The night I get high with Jerry Garcia

After interviewing the outrageous Grateful Dead singer, novelist Bill Barich was invited to dinner where dialogue flowed to unexpected corners

I didnt expect to get high with Jerry Garcia. Tina Brown, my editor at the New Yorker , craved celebrity profiles and I preferred Garcia because he was the least noxious celeb Id ever gratified. He lived close by in Californias Marin County, so I arranged a chat at the bungalow in San Rafael where the Grateful Dead conducted business.
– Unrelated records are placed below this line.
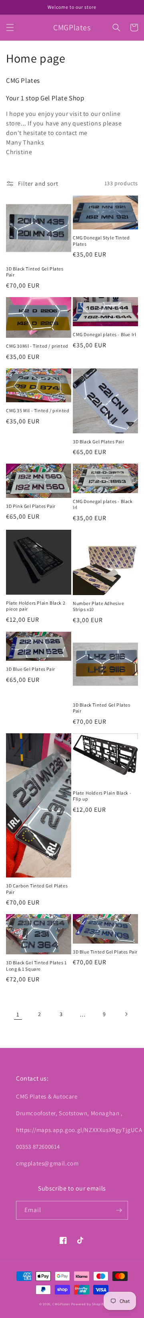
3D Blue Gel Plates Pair (30, 669)
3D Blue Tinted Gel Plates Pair (105, 952)
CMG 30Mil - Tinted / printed (37, 346)
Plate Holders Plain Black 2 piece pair (35, 606)
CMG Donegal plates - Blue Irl (104, 334)
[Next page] (126, 1014)
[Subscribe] (119, 1210)
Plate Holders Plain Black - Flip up (102, 796)
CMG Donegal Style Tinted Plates (101, 241)
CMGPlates (61, 1304)
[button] (10, 27)
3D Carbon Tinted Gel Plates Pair (37, 889)
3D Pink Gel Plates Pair (31, 506)
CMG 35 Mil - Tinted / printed (37, 410)
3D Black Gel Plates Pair (98, 442)
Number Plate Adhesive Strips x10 (98, 606)
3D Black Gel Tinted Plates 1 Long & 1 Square (36, 966)
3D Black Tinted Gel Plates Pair (35, 272)
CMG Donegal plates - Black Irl (103, 504)
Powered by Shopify (88, 1304)
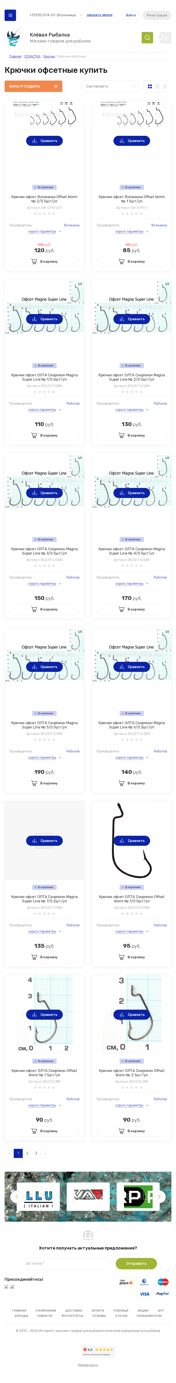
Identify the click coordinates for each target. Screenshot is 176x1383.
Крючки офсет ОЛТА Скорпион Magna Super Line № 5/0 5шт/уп (44, 725)
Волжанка (72, 225)
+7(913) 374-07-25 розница (53, 15)
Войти (131, 15)
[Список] (157, 86)
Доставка (73, 1310)
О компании (46, 1310)
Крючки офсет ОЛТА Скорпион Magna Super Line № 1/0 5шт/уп (44, 377)
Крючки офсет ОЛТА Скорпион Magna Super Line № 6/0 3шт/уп (132, 725)
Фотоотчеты (72, 1316)
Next (159, 1196)
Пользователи (149, 1316)
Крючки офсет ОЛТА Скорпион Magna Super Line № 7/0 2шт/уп (44, 899)
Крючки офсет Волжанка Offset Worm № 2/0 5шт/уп (44, 199)
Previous (16, 1196)
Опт (161, 1310)
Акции (143, 1310)
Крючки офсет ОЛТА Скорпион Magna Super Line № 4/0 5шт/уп (132, 551)
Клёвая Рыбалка (50, 34)
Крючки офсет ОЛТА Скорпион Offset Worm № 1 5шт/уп (44, 1073)
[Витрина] (149, 86)
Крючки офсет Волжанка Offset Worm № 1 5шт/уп (132, 199)
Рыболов (73, 404)
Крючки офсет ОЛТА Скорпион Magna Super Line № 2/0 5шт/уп (132, 377)
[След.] (45, 1153)
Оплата (97, 1310)
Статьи (121, 1316)
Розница (120, 1310)
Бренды (21, 1316)
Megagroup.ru (88, 1365)
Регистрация (157, 15)
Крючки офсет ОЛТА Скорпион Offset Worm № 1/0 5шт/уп (132, 899)
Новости (44, 1316)
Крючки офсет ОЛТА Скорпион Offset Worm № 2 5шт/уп (132, 1073)
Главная (19, 1310)
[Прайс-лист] (164, 86)
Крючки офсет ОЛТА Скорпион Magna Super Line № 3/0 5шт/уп (44, 551)
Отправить (136, 1263)
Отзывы (99, 1316)
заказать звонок (100, 15)
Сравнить (49, 141)
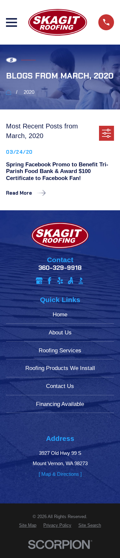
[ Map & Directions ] (60, 474)
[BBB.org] (80, 280)
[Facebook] (49, 280)
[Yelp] (60, 280)
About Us (60, 332)
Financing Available (60, 404)
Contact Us (60, 386)
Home (60, 314)
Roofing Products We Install (60, 368)
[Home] (57, 22)
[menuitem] (27, 525)
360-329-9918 (60, 268)
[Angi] (70, 280)
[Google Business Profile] (39, 280)
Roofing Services (60, 350)
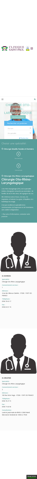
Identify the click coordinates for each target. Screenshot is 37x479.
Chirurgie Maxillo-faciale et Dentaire (18, 149)
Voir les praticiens (18, 117)
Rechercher (24, 138)
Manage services (31, 476)
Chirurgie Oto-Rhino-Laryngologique (18, 176)
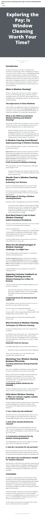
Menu (3, 5)
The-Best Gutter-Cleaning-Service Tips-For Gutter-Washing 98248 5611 (21, 2)
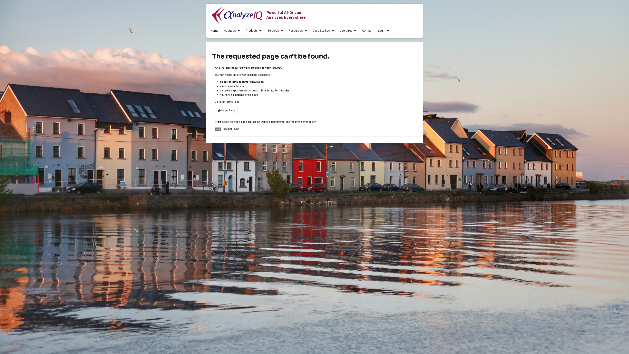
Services (273, 31)
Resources (296, 31)
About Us (230, 31)
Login (381, 31)
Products (252, 31)
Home (214, 31)
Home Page (228, 111)
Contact (367, 31)
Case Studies (321, 31)
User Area (346, 31)
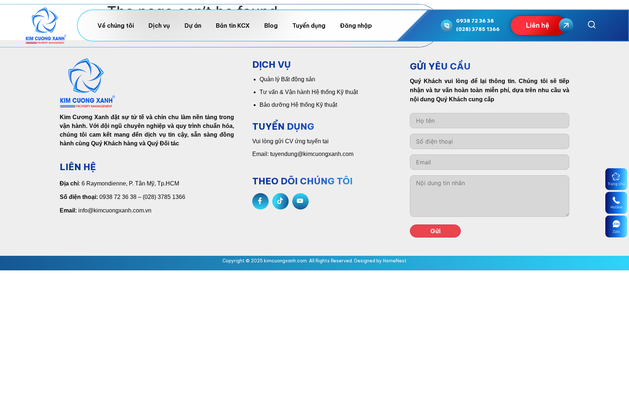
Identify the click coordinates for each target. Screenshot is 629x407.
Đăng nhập (356, 25)
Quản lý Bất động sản (287, 79)
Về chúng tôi (116, 25)
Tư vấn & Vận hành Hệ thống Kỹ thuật (309, 92)
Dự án (193, 25)
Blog (271, 25)
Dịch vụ (159, 25)
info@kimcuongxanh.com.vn (114, 210)
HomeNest (395, 260)
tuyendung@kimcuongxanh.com (311, 154)
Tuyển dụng (308, 25)
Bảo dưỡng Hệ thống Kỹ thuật (298, 105)
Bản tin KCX (233, 25)
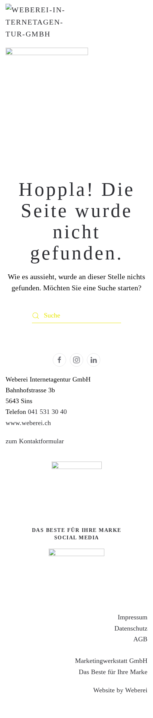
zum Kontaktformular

The bands PR guy alerted me not to mention drugs. Jerry had recently been busted for possession, so the questions was a sore point. But he arrived in a jolly mood and looked as ever like an unmade bed. Without any inspire, while the PR guy gnashed his teeth, he described his greatest acid journey, the one where he turned into a field of wheat.
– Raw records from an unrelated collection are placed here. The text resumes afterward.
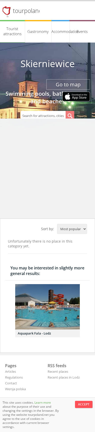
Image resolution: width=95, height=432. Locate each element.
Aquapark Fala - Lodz (34, 333)
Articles (10, 371)
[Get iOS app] (76, 97)
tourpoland (27, 11)
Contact (11, 383)
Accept (83, 404)
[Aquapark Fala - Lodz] (47, 306)
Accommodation (60, 31)
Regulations (14, 377)
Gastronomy (38, 31)
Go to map (68, 84)
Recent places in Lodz (64, 377)
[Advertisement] (47, 168)
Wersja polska (15, 389)
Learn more (42, 402)
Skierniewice (48, 63)
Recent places (58, 371)
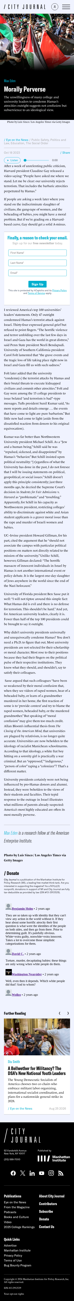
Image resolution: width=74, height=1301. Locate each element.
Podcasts (10, 1212)
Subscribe (46, 1211)
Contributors (48, 1203)
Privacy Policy (59, 290)
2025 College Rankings (19, 1227)
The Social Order (37, 143)
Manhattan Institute (17, 1250)
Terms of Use (13, 1260)
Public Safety (40, 140)
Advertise (10, 1245)
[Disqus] (37, 951)
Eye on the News (21, 1108)
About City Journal (52, 1196)
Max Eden (10, 80)
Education (17, 143)
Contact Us (46, 1226)
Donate (13, 873)
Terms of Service (36, 293)
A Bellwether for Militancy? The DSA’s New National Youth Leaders (37, 1071)
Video (7, 1222)
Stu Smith (14, 1061)
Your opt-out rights (14, 1293)
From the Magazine (17, 1207)
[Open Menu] (66, 7)
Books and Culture (16, 1217)
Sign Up (37, 284)
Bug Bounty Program (17, 1265)
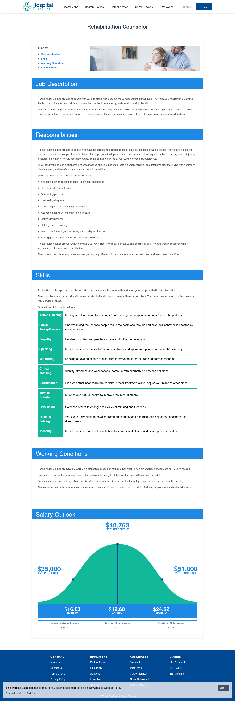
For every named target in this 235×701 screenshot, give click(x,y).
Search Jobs (137, 662)
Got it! (223, 687)
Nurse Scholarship (140, 679)
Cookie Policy (112, 688)
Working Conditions (53, 63)
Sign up (204, 7)
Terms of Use (57, 673)
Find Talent (96, 668)
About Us (55, 662)
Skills (44, 58)
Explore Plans (97, 662)
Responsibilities (50, 54)
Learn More (96, 679)
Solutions (95, 673)
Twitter (178, 668)
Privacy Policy (57, 679)
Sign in (187, 7)
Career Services (139, 673)
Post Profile (136, 668)
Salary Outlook (50, 67)
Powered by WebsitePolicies (20, 693)
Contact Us (56, 668)
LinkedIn (179, 673)
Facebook (180, 662)
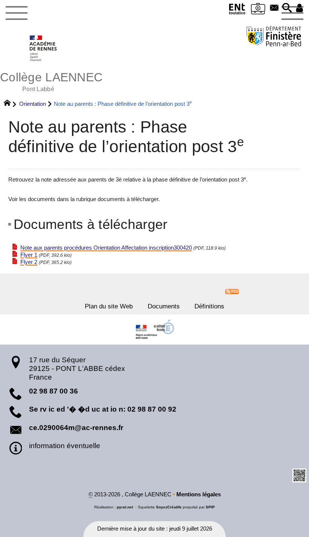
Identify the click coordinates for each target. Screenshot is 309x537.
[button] (287, 8)
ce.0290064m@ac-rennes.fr (76, 428)
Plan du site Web (109, 306)
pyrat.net (125, 507)
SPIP (210, 507)
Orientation (32, 104)
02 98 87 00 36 (53, 391)
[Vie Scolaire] (258, 10)
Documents (164, 306)
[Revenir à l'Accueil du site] (10, 104)
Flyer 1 (28, 255)
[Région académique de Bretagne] (154, 329)
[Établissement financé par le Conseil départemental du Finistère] (274, 37)
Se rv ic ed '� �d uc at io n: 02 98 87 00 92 (102, 409)
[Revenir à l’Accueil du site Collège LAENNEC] (43, 48)
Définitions (209, 306)
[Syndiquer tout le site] (232, 291)
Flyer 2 (28, 262)
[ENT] (237, 10)
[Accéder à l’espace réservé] (299, 8)
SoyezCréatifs (169, 507)
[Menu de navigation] (16, 13)
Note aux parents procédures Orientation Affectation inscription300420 (106, 248)
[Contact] (274, 8)
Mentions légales (198, 494)
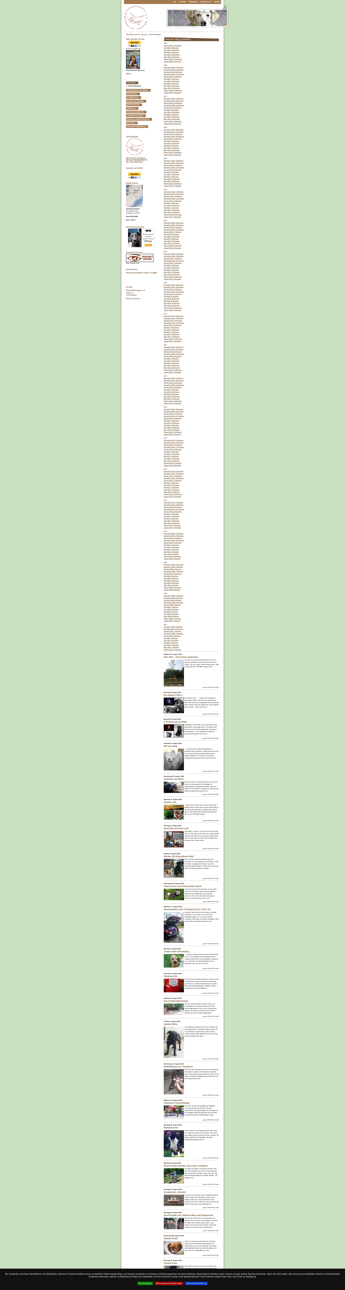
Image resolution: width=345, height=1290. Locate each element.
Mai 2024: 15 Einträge (171, 114)
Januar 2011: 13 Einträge (172, 528)
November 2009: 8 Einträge (173, 567)
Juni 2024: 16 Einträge (171, 112)
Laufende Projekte (135, 115)
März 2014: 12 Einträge (172, 430)
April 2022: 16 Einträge (172, 179)
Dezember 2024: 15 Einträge (173, 98)
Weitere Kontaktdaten (133, 298)
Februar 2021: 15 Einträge (173, 214)
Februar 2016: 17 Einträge (173, 370)
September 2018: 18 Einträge (174, 292)
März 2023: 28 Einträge (172, 150)
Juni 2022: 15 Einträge (171, 174)
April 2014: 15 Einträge (172, 427)
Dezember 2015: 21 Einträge (173, 378)
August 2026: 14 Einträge (173, 45)
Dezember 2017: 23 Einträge (173, 316)
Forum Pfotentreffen (136, 126)
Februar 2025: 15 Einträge (173, 90)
That was Garcia in a nutshell. He was bright, warm, witty and never met a rule he wanted to obey. He loved to talk, but also loved to listen. Our meeting, scheduled for an hour, lasted three and became a dialogue, so he invited me to dinner at his condo in Tiburon the next night.

Having folks to dinner was new for Garcia. He lived out of suitcases. But his girlfriend, Barbara, hoped to create a home life for him. The idea was to keep him healthy. That entailed exert and no more junk food, all firsts for Jerry who, from time to time, weighed nearly 300 lb.

Domesticity wasnt his thing. All he cared about was music, but he tried for Barbaras sake. He ordered Chinese and opened some wine, then rolled a joint. I fretted Id be smoking mind-blowing skunk or a spliff laced with LSD, but the grass was a mild sativa stres like the Acapulco Gold of hippie days.

Within minutes, the food tasted perfectly terrific, and our stoned talk ranged freely. Garcia recounted how hed once bumped into Charlie Mingus in a New York park and shared the martinis Mingus drank from a flask. He described how carefully crafted the Deads lyrics were, a phase most critics missed. He couldnt sing a song he didnt believe in.

I met with him one last time a month afterward. Hed broken up with Barbara and resumed an old affair with a former fan. As usual, he was optimistic about the future, but hed started using heroin again, landed in rehab and sadly never induced it out.

Rolling Stone asked me to write an obituary, and I virtually keeled over when I considered the photo that operated with it: a shot of Garcia playing guitar in a field of wheat.